(REQUESTS)
a – Answer these about the reply on the /proc/sys/net/core files below:
(i) Which four files does it name as the main ones people try to toggle?
(ii) On what kind of server can temporarily raising these values help, and why?
(iii) What example does it give of leaving the values too high?
b – Carry on the reply about the /proc/sys/net/core buffer settings from its final line.

(PASSAGE PROVIDED)
Need docs, info, pointers to source, whatever.

jason andrade jason at
Mon Aug 19 09:00:00 CDT 2002

On 19 Aug 2002, Brian K. Jones wrote:

> "What is the purpose/significance of the files in /proc/sys/net/core/?"

all of the files ? the main ones people try to toggle are

-rw-r--r--    1 root     root            0 Aug 19 23:51 rmem_default
-rw-r--r--    1 root     root            0 Aug 19 23:51 rmem_max
-rw-r--r--    1 root     root            0 Aug 19 23:51 wmem_default
-rw-r--r--    1 root     root            0 Aug 19 23:51 wmem_max

from what i've had people explain to me, the read_memory and write_memory
defaults and maximum values affect the number of buffers available for
network related operations (i.e if the default is 128K, that provides X
number of buffers, if 256K, 2X and so on).

it can have a beneficial effect to temporarily increase these values
for nfs servers to increase the number of buffers available to nfsd
which can sometimes (on highly loaded servers) be memory starved.

the usual process is to modify the nfs script to bump up these
values, start nfsd and then drop the values down again.  if you
leave them high (or too high) you'll find yourself running out of
memory for your system/applications as each network process might
be allocating that memory (e.g setting rmem_max to 1M, and then firing
up 1000 apache processes might be a bad thing...)

> kind) 'it increases the buffer sizes'.  Of what?  Which
> processes/services use these files to get their buffer sizes?  Why are

any process that uses networking i guess. from nfsd to apache or whatever.

(DATA EXTRACT)

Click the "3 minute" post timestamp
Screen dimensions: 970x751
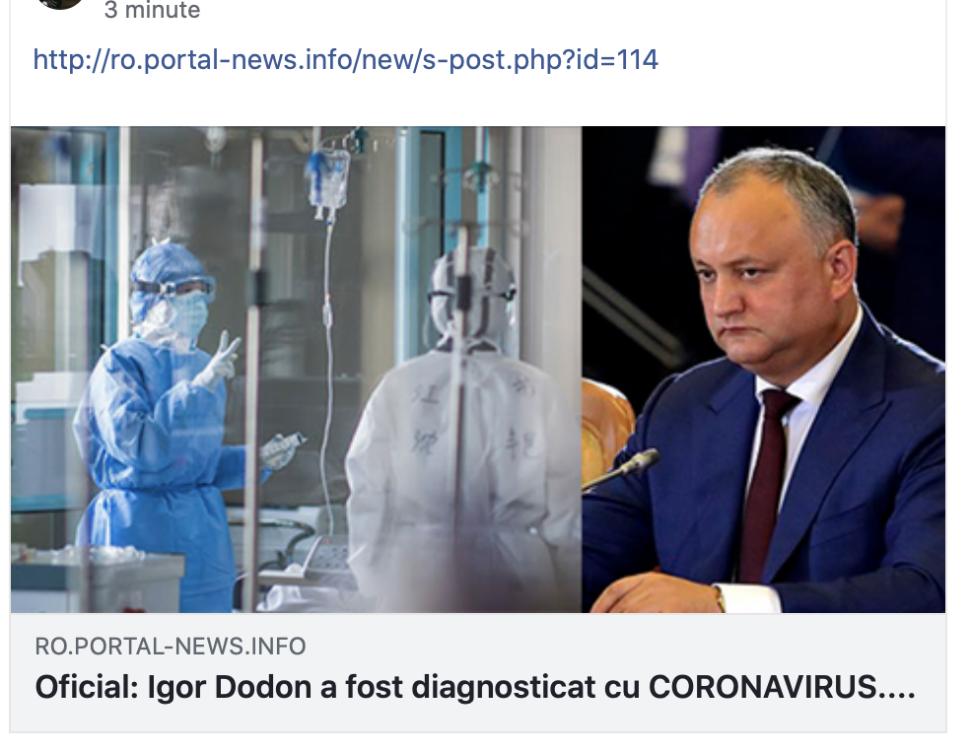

(RESPONSE LIST)
a –
(i) rmem_default, rmem_max, wmem_default and wmem_max.
(ii) NFS servers, because it gives nfsd more buffers, and nfsd can sometimes be memory starved on highly loaded servers.
(iii) Setting rmem_max to 1M and then firing up 1000 apache processes.

b –
> there so many files to control buffer sizes?  Buffer for what - there

because linux is infinitely configurable ? that said, i don't touch
settings usually unless someone indicates some concrete benefit or
debugging reason to do so..

> In the end, I'm trying to get better NFS/Autofs *CLIENT* performance out
> of 3 Dell 2650's with Broadcom 5701 NICs.  I've upgraded the kernel on
> one of them to 2.4.19, and the others are running RH's 2.4.18-5, which
> is the updated kernel via up2date.

can you get reasonable performance from the client/server without nfs ?
i.e testing using some other network later test - if you are getting
in the hundreds of megabits, then at least you know it's just nfs to
debug, not the network layer/cards themselves..

> At this point, I know that the Broadcom's are not the greatest cards to
> be running under Linux, so I'll be switching one of them today to an
> Intel GE card, but I feel like I should be doing better than the numbers
> I'm getting from my tests.  Running bonnie locally is about 10 times
> faster than running it using a mounted directory!  :-/
> Any (relatively current - 2.4 + ) pointers to NFS *CLIENT* performance
> tuning under Linux would be appreciated.  Please don't point me to the
> HOWTO - I can recite it by now.

uhm, please search the archives..  there is a good redhat performance tuning
site by one of the redhat guys which includes NFS related tuning.  there is

let us know how you go. i for one would love to know if linux will ever let
me (successfully) use > 1K packet sizes for nfs mounts.. it's never worked
for me..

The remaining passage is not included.